Your answer must be the lines from the one containing "Task: Click the version branch icon" through the last line below, copied exactly, with no pictures.
(Entries shown)
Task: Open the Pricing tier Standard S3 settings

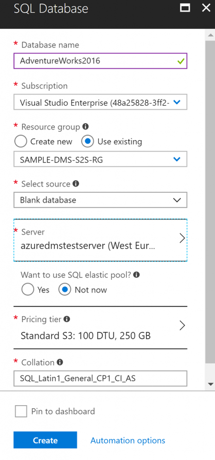Action: [x=100, y=328]
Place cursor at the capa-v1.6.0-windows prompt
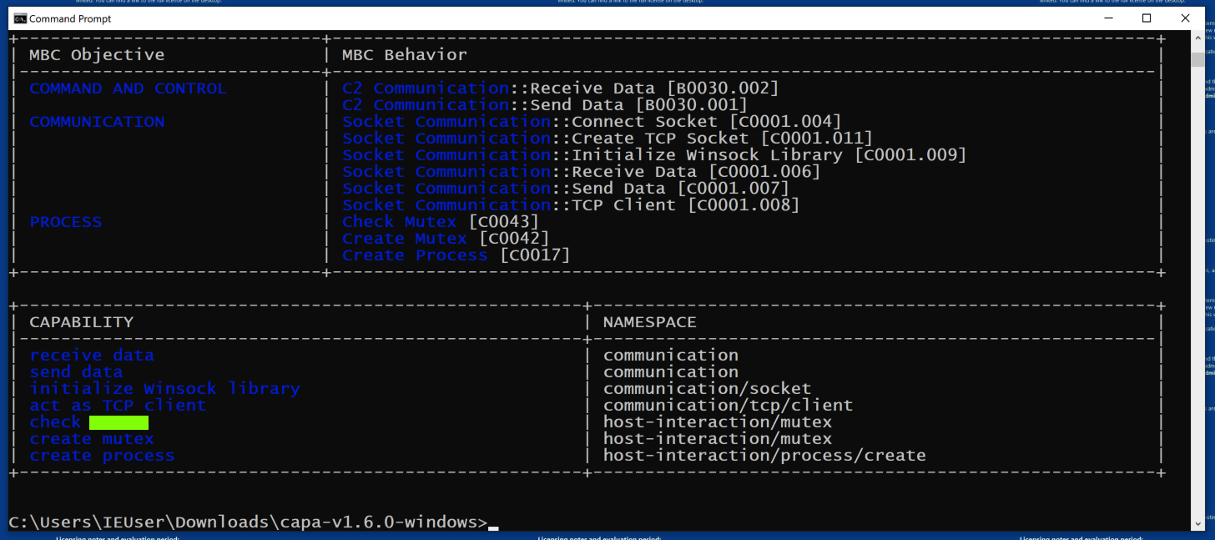This screenshot has width=1215, height=540. [x=493, y=523]
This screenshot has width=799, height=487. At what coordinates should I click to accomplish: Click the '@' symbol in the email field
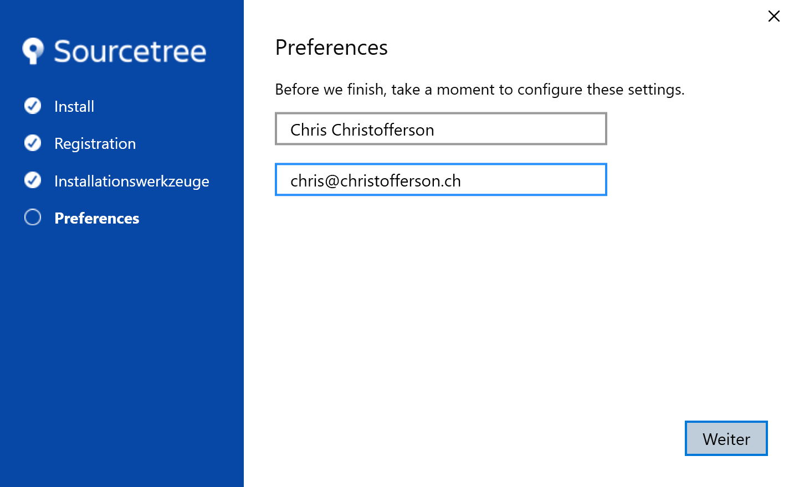(x=332, y=181)
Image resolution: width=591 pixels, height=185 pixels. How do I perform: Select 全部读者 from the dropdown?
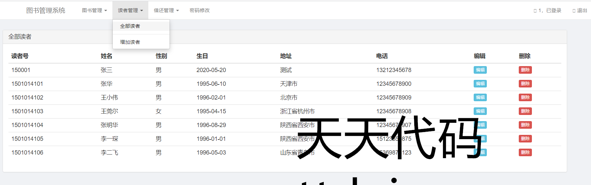(130, 26)
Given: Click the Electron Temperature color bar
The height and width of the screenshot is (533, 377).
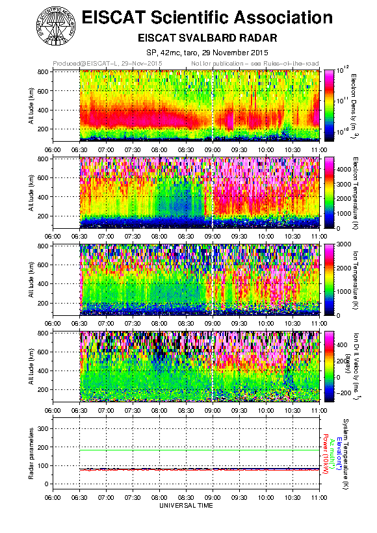Looking at the screenshot, I should tap(330, 192).
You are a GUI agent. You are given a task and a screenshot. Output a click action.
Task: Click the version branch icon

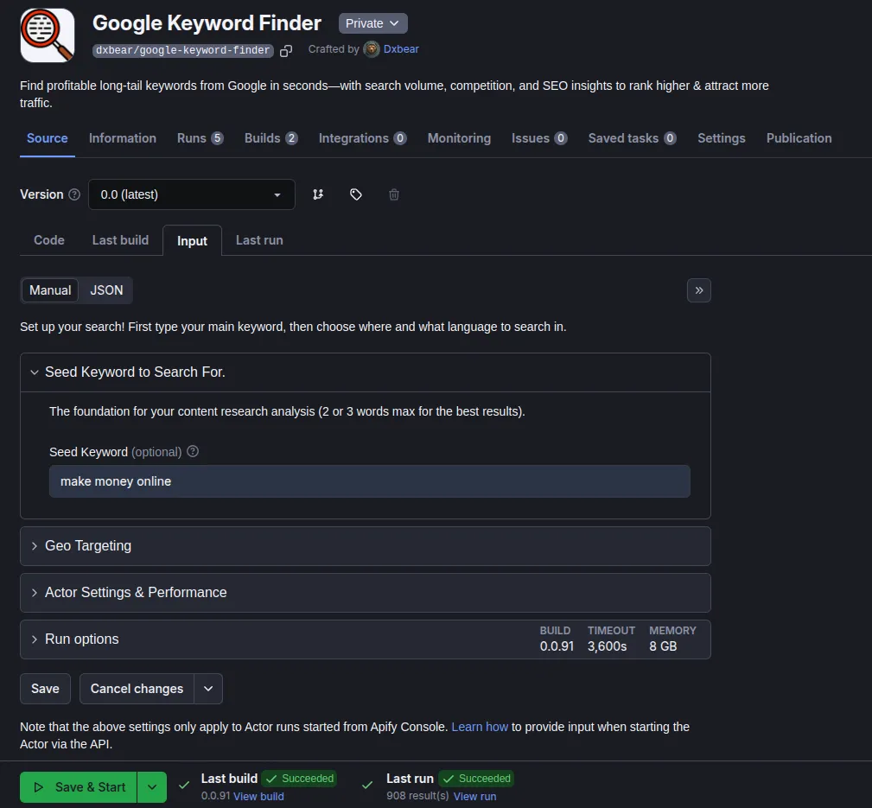tap(318, 194)

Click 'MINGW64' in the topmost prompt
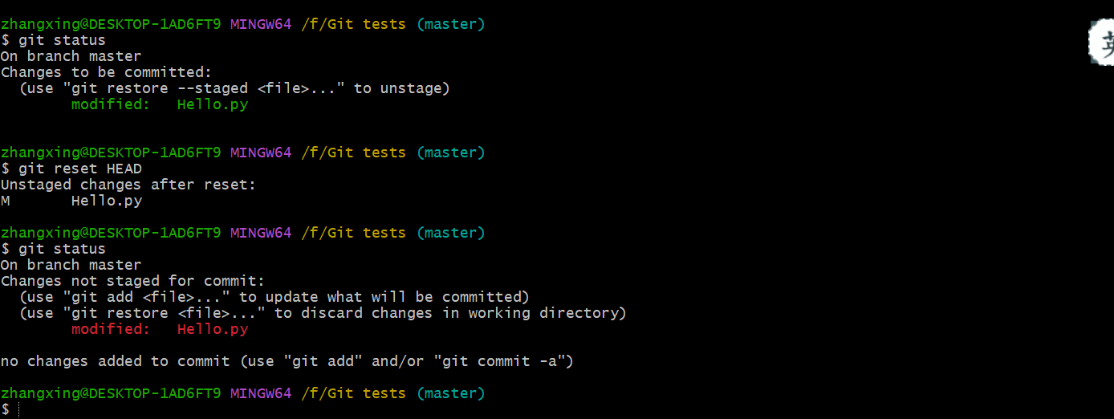point(261,24)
(End Entries shown)
**Response to the task**
Task: Click the version branch icon

tap(318, 194)

Click 'MINGW64' in the topmost prompt
point(261,24)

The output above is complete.